05.08.2011

Teuflischer Kreis des Axolotls

Hallo, mein Name ist Simon. Wenn ich groß bin, möchte ich Pilot werden, weil mein Vater mir einen großen Globus geschenkt hat als ich 11 wurde. Der Globus war groß, so groß wie die Welt und anstatt ihn auf einen Tisch zu stellen und ihn zu drehen, bauten wir ihn um und seitdem hing er als Zimmerlampe oben an meiner Decke. Meine Zimmerwände waren blau, so blau wie das Universum, und sobald es dunkel wurde, legte ich mich ins Bett, knipste meinen Globus an und starrte auf die Welt und das dunkelblaue Weltall. Die Globuslampe konnte sich nicht drehen, sie war nicht perfekt, aber das machte nichts, weil ich wusste, dass China auf der anderen Seite der USA lag. Mehr wusste ich nicht und perfekt bin ich auch nicht, also war das so in Ordnung. Das Weltall war mindestens so groß wie mein blaues Zimmer und manchmal drohte mein Kopf bei dem Gedanken zu zerplatzen. Ich möchte Pilot werden und die Welt umfliegen. Ich möchte Menschen an ferne Orte fliegen und selbst an diese Orte reisen. Weil ich nett bin. Ein Gutmensch. Ich möchte nicht nur in andere Teile der Erde reisen, sondern auch fremde Menschen sicher dorthin bringen. Das ist ein feiner Zug von mir, deswegen glaube ich, dass ich zur Kategorie Gutmensch gehöre. Ich möchte, wenn ich groß bin, eine Familie haben. Eine hübsche, schlanke Frau, mit langen blonden Haaren und obwohl sie uns zwei Kinder geboren hat, werden ihre Brüste immer noch fest und groß sein. 

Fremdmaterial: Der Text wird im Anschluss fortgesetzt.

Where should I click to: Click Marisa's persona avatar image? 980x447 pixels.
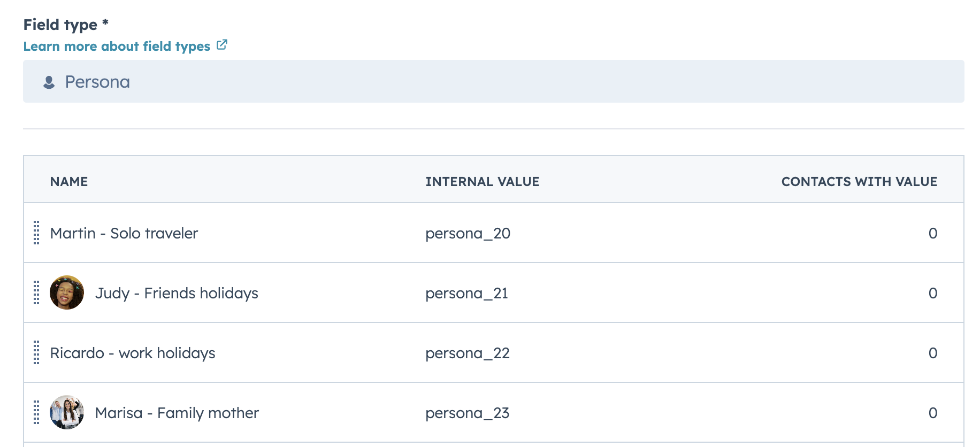(67, 412)
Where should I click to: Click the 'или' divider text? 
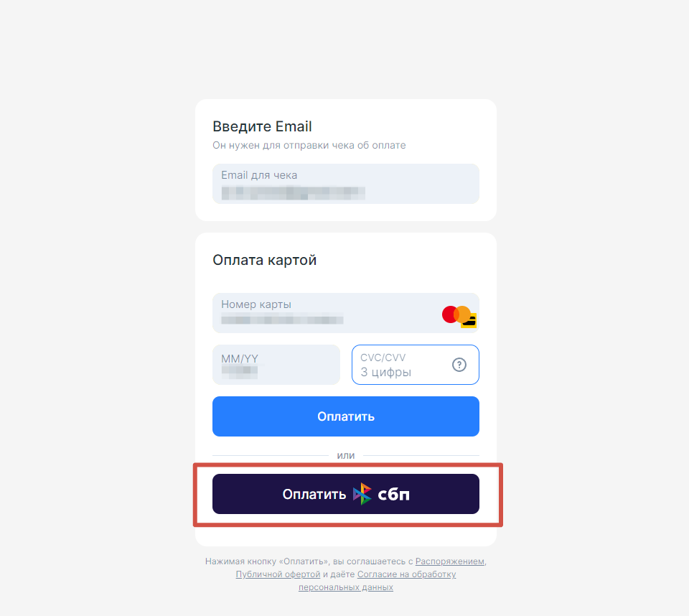click(345, 455)
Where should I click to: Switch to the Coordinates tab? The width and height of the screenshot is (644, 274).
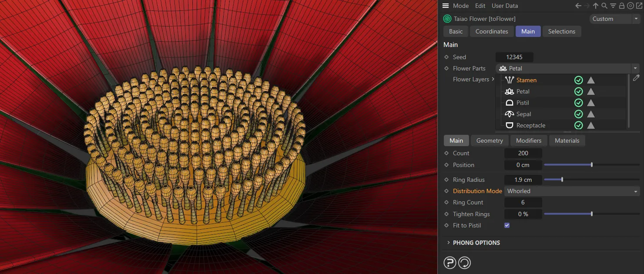tap(492, 31)
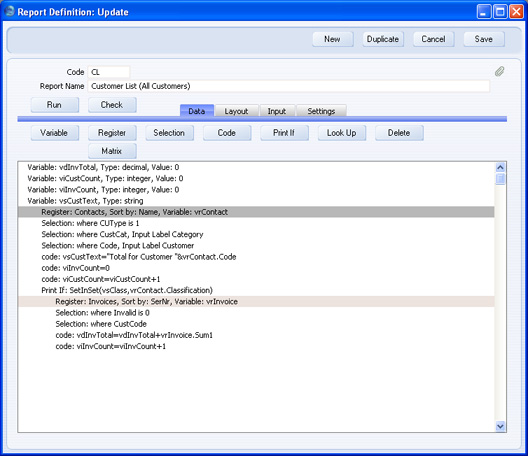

Ich dachte immer, der Held meiner ersten Geschichte heißt Simon und so begann ich vor knapp vier Jahren zu schreiben. Bis mir jemand erzählte, dass der Protagonist von Tommy Jauds Vollidiot auch Simon heißt und dann wars vorbei mit meinen Träumen und Ideen und die Sache wieder auf Eis gelegt. Der erste Satz einer Geschichte ist immer entscheidend. Da sollte nicht stehen Hallo, ich heiße Basti oder hallo, ich heiße Philipp. Da sollte stehen: Hallo, ich heiße Simon. So und nur so konnte meine Geschichte beginnen. Ich fand das schön als Anfang. Nachts hatte ich die Geschichte geträumt und somit ein Bild von Simon im Kopf, der in Wahrheit  ganz anders heißt und gar kein Pilot ist. Mein Simon ist kein Vollidiot. Und dann kam Tommy Jaud. Oder eher: Erst kam Tommy Jauds Vollidiot und dann kam ich und seitdem dümpelt mein Simon mit seinen unausgereiften 15 Zeilen vor sich hin und ich bin immer noch beleidigt. Niemand wird jemals erfahren, wie die Geschichte mit und für Simon endet. Heute habe ich dieses Interview mit Tommy Jaud vom Sueddeutsche Magazin gesehen und da fand ich ihn doch ganz sympathisch und vor allem habe ich mich an diese viertel Seite word Dokument erinnert. Trotzdem hat er mir meinen Helden geklaut, der jetzt kein Held mehr sein darf.